IF HE were inclined to glance at the world rankings – which yesterday saw American Johnson Wagner jump 106 places to 92nd on the list on the back of his Sony Open win – then Pádraig Harrington, in South Africa for his seasonal debut in the limited-field Volvo Champions tournament at Fancourt, would have noticed his early-season task had just got harder.
The 40-year-old Dubliner has slipped to 89th in the latest world rankings, all of which makes his seasonal return to competition rather timely.
Indeed, time is against him: Harrington must break into the world’s top 64 by early-February if he is to secure a place in the WGC-Accenture Matchplay which, especially in a Ryder Cup year, offers players an edge – in world points and on the money list – in their attempts to make Jose Maria Olazabal’s team for Chicago come September.
In acknowledging that the Ryder Cup, as ever, is one of his goals for the season, Harrington is also aware failing to make the fields for the Accenture and the WGC-Cadillac championship a fortnight later would hurt his chances of making a seventh European team.

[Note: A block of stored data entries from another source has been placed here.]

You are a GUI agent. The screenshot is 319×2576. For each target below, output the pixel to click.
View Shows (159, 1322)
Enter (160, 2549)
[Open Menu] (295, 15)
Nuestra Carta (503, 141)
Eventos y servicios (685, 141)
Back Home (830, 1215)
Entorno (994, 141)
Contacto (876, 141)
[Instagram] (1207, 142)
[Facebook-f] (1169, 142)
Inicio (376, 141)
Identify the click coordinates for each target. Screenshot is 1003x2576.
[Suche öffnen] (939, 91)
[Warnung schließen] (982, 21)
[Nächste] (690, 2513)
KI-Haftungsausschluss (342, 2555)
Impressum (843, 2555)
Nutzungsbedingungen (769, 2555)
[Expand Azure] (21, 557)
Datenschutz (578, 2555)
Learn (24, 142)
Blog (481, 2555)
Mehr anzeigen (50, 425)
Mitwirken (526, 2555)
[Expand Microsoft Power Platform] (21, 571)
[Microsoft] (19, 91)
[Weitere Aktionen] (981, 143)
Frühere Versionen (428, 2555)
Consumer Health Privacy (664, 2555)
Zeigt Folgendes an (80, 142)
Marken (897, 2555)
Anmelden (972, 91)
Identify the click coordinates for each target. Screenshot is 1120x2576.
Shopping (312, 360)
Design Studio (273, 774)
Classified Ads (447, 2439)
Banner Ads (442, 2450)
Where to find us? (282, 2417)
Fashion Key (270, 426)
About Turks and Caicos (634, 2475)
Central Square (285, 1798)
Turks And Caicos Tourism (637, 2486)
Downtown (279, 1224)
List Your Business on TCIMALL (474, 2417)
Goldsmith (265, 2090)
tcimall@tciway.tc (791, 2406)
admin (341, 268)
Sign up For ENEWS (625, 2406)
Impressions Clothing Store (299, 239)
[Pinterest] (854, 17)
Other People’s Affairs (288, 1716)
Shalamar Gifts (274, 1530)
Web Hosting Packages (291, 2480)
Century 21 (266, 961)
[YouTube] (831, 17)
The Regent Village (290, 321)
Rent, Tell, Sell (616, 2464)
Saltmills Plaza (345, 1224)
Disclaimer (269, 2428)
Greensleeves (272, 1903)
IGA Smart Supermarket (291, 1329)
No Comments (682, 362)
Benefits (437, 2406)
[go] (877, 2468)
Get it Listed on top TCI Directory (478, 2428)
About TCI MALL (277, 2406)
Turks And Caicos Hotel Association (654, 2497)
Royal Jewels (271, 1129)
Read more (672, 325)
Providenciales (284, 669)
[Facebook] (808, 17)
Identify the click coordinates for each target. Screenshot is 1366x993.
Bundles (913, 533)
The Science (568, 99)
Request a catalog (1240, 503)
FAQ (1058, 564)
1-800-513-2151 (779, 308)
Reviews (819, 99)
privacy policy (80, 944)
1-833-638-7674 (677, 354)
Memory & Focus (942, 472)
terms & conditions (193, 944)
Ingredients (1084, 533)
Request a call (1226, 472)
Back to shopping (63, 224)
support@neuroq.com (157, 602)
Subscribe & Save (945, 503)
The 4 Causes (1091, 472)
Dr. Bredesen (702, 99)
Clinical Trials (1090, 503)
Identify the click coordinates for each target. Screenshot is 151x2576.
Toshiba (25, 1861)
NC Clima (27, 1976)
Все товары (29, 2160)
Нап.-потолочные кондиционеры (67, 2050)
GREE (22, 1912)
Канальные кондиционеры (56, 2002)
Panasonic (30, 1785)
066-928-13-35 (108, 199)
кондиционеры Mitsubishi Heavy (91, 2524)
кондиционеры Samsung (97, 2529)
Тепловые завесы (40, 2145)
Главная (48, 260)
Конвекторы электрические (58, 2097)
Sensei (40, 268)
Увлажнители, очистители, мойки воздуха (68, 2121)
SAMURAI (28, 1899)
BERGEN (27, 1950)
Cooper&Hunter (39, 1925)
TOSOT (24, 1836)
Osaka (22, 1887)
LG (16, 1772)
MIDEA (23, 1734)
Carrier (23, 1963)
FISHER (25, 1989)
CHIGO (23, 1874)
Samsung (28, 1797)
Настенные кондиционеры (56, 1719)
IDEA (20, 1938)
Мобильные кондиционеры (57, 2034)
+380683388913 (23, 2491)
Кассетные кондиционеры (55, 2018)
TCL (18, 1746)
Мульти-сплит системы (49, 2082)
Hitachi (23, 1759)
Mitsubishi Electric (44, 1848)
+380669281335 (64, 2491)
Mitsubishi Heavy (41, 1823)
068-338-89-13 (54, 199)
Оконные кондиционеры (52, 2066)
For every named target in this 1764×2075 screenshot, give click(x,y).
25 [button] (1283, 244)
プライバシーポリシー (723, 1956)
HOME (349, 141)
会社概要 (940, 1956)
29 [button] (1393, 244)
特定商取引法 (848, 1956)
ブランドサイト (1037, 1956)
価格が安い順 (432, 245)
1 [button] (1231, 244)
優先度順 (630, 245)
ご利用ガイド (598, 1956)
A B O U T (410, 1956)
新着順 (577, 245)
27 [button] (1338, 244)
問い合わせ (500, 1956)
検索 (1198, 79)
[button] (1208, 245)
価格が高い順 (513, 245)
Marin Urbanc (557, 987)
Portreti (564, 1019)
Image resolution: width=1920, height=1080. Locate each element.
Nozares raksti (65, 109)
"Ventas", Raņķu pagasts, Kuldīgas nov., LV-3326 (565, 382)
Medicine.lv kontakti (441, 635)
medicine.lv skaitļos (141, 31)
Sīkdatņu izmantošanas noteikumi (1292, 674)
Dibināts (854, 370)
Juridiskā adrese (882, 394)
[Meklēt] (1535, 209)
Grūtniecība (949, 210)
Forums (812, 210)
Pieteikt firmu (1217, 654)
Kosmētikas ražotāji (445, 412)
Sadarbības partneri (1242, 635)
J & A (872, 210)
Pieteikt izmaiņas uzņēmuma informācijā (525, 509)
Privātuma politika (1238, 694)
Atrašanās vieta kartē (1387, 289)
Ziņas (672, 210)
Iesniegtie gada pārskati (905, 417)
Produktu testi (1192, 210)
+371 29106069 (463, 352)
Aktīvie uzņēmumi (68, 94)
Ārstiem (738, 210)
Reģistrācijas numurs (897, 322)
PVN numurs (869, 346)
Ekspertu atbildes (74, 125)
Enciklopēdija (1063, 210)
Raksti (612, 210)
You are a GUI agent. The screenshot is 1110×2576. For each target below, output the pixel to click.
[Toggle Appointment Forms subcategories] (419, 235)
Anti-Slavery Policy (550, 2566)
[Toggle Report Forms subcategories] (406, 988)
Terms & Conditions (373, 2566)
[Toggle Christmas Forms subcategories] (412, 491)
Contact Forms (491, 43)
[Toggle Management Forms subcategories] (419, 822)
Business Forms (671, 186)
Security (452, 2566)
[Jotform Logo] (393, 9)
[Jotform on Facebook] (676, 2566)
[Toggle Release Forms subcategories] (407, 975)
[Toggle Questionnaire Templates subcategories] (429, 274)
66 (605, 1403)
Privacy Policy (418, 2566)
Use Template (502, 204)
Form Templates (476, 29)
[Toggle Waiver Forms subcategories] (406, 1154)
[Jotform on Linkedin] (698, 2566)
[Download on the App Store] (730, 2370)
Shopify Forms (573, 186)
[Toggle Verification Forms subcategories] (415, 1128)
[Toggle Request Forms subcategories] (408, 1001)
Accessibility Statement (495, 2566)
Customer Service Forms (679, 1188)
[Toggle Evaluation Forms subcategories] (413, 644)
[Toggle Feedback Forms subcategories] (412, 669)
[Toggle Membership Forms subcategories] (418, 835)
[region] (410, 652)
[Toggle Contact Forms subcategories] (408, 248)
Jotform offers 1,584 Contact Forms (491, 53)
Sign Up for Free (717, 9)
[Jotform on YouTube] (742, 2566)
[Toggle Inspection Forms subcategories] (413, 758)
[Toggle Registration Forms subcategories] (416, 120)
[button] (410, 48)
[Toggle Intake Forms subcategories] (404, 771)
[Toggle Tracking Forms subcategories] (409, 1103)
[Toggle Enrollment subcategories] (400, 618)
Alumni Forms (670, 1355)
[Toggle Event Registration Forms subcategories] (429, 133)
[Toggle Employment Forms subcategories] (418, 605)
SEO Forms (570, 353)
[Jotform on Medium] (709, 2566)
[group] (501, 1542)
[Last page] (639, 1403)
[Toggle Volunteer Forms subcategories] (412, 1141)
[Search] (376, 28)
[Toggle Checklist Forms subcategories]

“I’ve put myself really behind the eight ball, I’ve got to have a good year to make the team,” affirmed Harirngton, who currently sits in 40th place in the world points list and in 49th on the European Tour table.
He knows it becomes an even bigger ask if he misses the WGC events with their bountiful points.
Harrington – one of three Irish players competing in Fancourt this week alongside Ulstermen Darren Clarke and Michael Hoey – is heading into the event, which has a €350,000 top prize, aware he has a lot of ground to make up in the coming weeks as he follows Fancourt by playing in next week’s Abu Dhabi tournament and then the ATT Pebble Beach Pro-am after which the field for the matchplay is finalise.
After a disappointing season in 2011, Harrington is gung-ho about the season ahead. “I believe I am going to have a good year because I found myself at the end (of 2011) in a very nice place on the golf course.
“I am not carrying any burdens on my shoulder. I am playing the game for the sake of the game and I am finding myself very relaxed when I come off,” he said.
Meanwhile, Peter Dawson, the chief executive of the RA, has paid a visit to Royal Portrush to assess the course’s prospects of being added to the rota of courses for the British Open.
“What was heartening was to see the standard of the roads around Portrush and the number of places to stay. There isn’t one big hotel but there are any number of medium-sized ones. The biggest question, of course, is the commercial aspect of going to Ireland.
“Plus, spectator movement would be difficult. There is a lot of bracken and stuff off the fairways. Even if that were removed, the terrain is so severe it is hard to imagine armies of spectators out there. The course is almost too good to have spectators on it.
“Anyway, no decision has yet been made. I don’t want to give anyone the impression that we are going there. But we do have more people going over to have a look relatively soon.
"And we will be very interested to see how the course copes commercially and in terms of spectator movement when the Irish Open (June 28th-July 1st) is held there later this year. So we are taking it seriously," Dawson told The Scotsmannewspaper.